Wednesday, 26 November 2008

Outlanders Gàidhlig words - audio

Here is my husband, Scot AnSgeulaiche speaking some of the Gàidhlig terms of endearment used in Outlander. There are more on the Jamie and Claire Tour page

You will need a Plugin in your browser, such as Quicktime or Real Player, to play these audio files. You may also Right Click on them and "Save As..." to your hard drive and open them with a stand alone audio programme.

"Mo chuiseal", Jenny's term for her bairns (lit. "my blood")


"Mo doinne", Jamie's name for Claire (lit. "my brown one")


"Mo nighean donn", Jamie's name for Claire (lit. "my brown lassie")



"Sassanach", Jamie's name for Claire (lit. "lowlander")

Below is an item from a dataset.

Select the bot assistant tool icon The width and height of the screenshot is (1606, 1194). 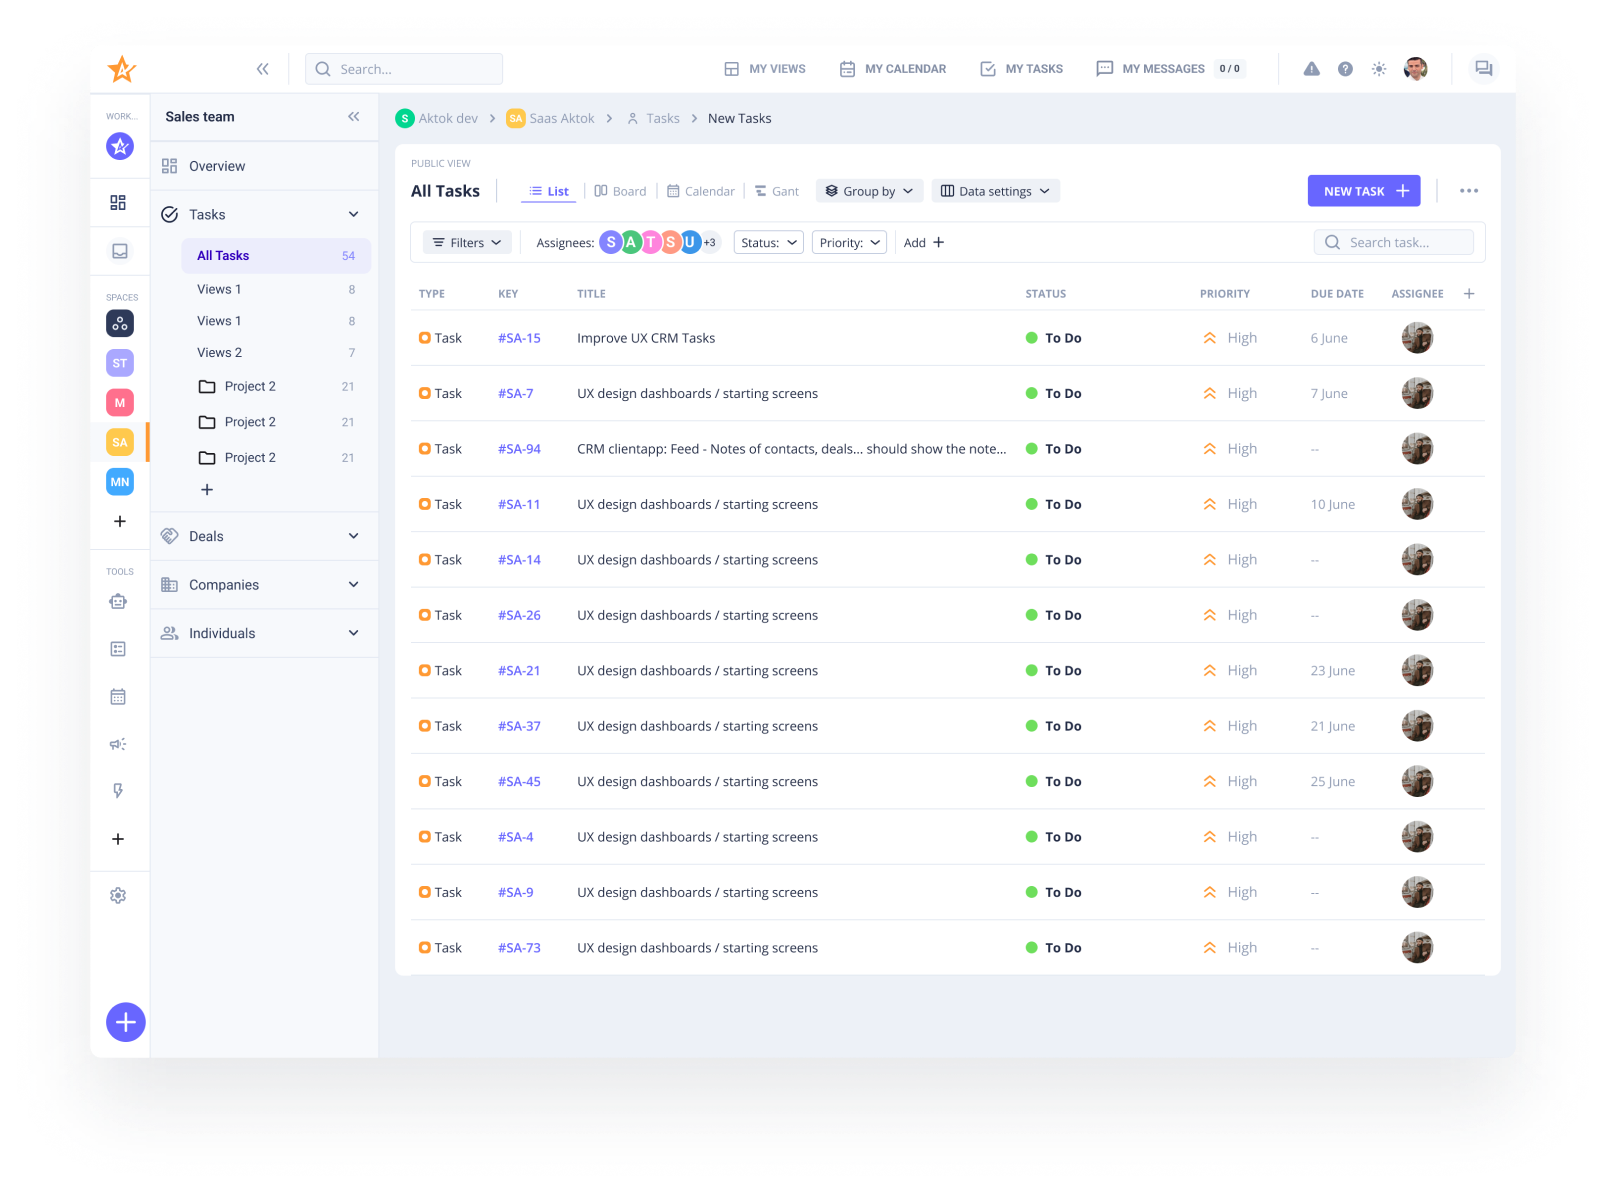pyautogui.click(x=119, y=601)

There are more book phrases on the Jamie and Claire Tour page. If you have any that you would like Scot to record, post here with a page ref, if needed.

Monday, 24 November 2008

How has Outlander inspired your life?

WARNING: This post has a spoiler from "The Fiery Cross" book.
I'm asking about inspirations that the Outlander series has given you, from the little things to the big things. It can be as big as motivating you to change a part of your life, or as small as helping you to get through a difficult moment, like this example: Claire having to defend herself against a bison in the garden with a saw (creating much blood) is a scene that, oddly, came back to assist me later. As long term, but slightly lapsed, vegetarians, we were given a large hock of deer venison as a thank you gift. "Thanks", I said, through a pasty grin, standing at our back door ("what the hell am I going to do with this?" I secretly thought). When my husband found out about it, he was quite happy, because apparently he liked venison, so I felt somewhat obliged to cook it.

Some time later, having squared up to this awful looking chop on the chopping board, I was wondering how I was to butcher it without a) feeling sick b) shutting my eyes and cutting off a finger c) putting myself off the supposed dinner it was to become.

Into my mind popped Claire Fraser, and I thought "What would she do?" Then I remembered her taking on a whole buffalo, not just a bone of venison. I thought "If she can do THAT, I can do THIS".

The venison casserole was a hit with himself, (my husband) btw.

Met any "bison's" in your life that a sprinkling of Gabaldon helped you to overcome? Are you inspired by Claire's ability to overcome adversity or Jamie's ability to speak several languages? Let us hear the teeniest or grandest thought that comes to your mind.